# [Work required]
Each line of the data below from the one holding "Instruction: Click the RSI 80.00 scale label" to the one holding "Given: Click the arrow icon for 储备生（卡中心）row", inclusive, is to be reproduced exactly; no other line belongs in the answer.

# [Entries supplied]
####################

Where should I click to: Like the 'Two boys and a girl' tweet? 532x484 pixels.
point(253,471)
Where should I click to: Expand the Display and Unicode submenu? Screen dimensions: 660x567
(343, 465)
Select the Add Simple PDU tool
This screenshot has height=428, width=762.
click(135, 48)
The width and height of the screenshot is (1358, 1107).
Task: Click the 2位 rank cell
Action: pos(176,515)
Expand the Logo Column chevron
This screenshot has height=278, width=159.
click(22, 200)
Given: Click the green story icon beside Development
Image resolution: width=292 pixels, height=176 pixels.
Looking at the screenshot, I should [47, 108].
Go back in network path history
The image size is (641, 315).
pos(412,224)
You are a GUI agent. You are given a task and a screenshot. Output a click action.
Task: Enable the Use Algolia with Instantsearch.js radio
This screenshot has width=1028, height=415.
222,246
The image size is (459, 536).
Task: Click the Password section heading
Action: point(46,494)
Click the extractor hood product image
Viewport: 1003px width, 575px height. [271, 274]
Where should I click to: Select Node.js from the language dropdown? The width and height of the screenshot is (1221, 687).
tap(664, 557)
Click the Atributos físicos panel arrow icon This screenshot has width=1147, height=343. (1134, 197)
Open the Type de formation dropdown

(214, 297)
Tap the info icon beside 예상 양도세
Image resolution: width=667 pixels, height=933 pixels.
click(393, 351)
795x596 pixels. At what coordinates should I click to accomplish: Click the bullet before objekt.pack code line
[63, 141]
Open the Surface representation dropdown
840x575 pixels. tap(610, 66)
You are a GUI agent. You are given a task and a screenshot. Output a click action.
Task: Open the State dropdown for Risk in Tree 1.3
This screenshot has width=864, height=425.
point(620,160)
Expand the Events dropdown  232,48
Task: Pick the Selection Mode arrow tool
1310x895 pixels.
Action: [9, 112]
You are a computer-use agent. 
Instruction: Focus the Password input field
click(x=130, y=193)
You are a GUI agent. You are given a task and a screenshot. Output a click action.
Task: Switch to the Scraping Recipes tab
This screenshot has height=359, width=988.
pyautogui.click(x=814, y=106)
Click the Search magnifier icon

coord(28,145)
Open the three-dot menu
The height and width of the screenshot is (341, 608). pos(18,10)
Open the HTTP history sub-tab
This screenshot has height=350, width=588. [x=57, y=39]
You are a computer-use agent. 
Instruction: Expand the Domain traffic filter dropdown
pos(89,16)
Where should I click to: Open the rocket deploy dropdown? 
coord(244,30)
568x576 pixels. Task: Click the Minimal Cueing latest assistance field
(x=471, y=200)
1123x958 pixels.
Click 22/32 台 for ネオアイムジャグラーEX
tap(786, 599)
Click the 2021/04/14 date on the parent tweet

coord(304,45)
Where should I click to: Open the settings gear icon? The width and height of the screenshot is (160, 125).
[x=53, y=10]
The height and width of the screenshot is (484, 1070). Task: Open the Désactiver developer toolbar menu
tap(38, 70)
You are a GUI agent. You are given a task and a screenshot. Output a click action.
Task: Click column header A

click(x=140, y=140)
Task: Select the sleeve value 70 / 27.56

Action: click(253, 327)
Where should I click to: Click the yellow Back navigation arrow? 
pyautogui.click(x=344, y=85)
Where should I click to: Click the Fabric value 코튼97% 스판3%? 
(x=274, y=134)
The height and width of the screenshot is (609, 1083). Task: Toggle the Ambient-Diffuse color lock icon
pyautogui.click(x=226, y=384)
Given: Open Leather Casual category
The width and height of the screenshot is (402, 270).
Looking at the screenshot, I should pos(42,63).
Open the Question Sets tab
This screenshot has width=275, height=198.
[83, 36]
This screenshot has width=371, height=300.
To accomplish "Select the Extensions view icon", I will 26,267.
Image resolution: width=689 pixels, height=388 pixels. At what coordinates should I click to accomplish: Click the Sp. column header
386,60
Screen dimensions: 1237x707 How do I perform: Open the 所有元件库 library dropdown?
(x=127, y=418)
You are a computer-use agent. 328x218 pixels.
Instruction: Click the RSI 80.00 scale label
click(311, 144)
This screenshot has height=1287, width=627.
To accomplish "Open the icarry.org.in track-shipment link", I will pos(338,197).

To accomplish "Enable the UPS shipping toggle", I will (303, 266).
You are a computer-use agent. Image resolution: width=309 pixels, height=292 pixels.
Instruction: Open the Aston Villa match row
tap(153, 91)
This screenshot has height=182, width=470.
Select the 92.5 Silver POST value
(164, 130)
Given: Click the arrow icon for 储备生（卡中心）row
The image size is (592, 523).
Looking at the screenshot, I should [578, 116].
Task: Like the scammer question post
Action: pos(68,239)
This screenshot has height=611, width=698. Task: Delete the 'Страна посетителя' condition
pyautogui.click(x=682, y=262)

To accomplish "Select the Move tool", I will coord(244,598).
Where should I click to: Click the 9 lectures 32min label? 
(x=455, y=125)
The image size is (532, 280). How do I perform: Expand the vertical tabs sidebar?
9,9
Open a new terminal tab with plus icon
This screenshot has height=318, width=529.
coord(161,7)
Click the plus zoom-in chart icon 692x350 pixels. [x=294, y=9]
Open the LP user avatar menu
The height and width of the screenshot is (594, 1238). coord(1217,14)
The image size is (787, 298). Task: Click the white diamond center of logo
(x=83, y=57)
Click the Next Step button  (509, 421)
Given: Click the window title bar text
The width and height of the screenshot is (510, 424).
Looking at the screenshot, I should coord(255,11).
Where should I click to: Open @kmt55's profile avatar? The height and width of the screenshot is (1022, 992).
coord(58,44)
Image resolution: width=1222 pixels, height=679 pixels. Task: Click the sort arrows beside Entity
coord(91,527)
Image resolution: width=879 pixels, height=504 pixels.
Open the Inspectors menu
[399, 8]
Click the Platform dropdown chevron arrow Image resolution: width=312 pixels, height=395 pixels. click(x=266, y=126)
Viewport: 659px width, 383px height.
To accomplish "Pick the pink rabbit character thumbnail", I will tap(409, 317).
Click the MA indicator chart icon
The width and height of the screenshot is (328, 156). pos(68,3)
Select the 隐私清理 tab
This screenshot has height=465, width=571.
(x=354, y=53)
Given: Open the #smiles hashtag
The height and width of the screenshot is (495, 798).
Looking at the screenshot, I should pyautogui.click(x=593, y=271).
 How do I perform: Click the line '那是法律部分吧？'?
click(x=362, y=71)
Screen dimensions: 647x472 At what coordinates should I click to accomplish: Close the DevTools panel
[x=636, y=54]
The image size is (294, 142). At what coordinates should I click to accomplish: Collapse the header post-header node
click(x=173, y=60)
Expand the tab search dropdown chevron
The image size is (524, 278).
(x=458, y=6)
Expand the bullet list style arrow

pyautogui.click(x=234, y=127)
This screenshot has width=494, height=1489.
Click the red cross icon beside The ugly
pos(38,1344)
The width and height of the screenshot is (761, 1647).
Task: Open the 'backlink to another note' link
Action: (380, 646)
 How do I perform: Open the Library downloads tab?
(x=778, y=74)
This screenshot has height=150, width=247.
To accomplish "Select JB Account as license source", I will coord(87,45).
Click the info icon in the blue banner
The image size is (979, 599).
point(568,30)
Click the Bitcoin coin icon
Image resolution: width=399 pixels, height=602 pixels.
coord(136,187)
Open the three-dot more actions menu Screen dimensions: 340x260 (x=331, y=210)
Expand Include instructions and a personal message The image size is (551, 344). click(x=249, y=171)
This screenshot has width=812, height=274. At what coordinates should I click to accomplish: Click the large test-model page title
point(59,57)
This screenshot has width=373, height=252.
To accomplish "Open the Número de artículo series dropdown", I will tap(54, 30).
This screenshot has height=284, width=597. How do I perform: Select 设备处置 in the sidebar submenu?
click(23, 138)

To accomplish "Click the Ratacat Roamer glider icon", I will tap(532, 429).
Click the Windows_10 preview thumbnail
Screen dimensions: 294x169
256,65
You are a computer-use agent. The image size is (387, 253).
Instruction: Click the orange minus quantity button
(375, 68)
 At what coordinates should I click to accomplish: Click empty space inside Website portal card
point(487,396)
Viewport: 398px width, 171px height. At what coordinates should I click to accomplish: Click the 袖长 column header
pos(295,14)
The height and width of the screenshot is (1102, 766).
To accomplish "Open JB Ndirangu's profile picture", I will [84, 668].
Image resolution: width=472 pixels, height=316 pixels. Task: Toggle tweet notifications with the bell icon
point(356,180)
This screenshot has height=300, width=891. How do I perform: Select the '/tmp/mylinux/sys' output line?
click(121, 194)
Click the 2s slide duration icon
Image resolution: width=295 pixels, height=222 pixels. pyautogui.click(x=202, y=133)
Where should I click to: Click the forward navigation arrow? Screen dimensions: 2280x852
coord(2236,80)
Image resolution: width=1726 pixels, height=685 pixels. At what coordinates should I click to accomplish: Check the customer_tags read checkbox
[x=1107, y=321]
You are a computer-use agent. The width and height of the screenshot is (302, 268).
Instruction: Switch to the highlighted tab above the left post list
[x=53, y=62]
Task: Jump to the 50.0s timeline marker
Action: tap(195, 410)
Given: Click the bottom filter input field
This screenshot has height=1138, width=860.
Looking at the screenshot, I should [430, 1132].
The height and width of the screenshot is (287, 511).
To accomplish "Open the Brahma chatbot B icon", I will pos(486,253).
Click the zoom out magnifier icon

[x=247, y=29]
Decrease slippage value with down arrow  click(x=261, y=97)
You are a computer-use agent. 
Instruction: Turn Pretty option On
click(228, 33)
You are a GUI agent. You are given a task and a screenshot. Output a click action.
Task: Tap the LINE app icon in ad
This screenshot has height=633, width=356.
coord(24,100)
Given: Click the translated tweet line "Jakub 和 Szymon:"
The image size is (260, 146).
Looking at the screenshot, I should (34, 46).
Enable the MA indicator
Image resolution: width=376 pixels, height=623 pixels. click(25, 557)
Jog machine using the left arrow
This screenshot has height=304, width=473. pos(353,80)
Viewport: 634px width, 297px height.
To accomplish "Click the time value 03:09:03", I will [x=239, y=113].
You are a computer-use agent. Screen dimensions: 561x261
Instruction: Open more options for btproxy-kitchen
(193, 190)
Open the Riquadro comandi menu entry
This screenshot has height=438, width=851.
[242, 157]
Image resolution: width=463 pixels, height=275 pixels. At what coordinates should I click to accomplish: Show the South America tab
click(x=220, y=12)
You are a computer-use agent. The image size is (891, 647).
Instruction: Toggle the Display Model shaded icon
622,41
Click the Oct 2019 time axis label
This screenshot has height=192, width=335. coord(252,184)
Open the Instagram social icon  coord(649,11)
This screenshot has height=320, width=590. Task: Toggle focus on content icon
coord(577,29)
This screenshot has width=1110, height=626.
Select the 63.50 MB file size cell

####################

# [Solution]
Instruction: Click the RSI 80.00 scale label
click(311, 144)
This screenshot has height=1287, width=627.
To accomplish "Open the icarry.org.in track-shipment link", I will pos(338,197).

To accomplish "Enable the UPS shipping toggle", I will (303, 266).
You are a computer-use agent. Image resolution: width=309 pixels, height=292 pixels.
Instruction: Open the Aston Villa match row
tap(153, 91)
This screenshot has height=182, width=470.
Select the 92.5 Silver POST value
(164, 130)
Given: Click the arrow icon for 储备生（卡中心）row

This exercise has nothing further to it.